THE TASK:
Exact copy, no pictures: repeat the data that follows.

RECORDS SHOWN:
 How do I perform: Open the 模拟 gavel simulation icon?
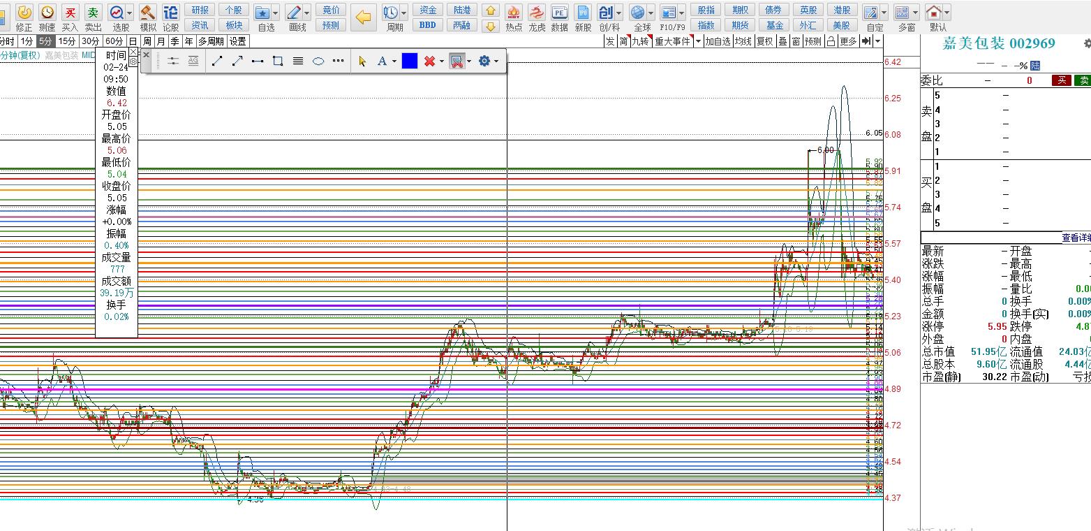click(148, 13)
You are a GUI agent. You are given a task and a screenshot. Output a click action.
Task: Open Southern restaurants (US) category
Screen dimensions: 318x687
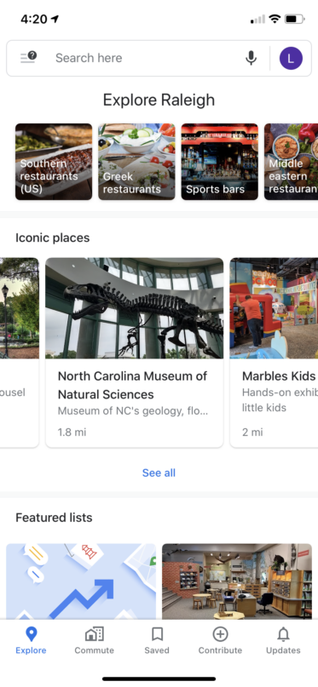click(x=54, y=162)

REPLY TO THE TASK:
 How do I perform: Open the 模拟 gavel simulation icon?
click(148, 13)
You are a GUI agent. You are given a task and a screenshot. Output a click action.
Task: Open Southern restaurants (US) category
Screen dimensions: 318x687
click(x=54, y=162)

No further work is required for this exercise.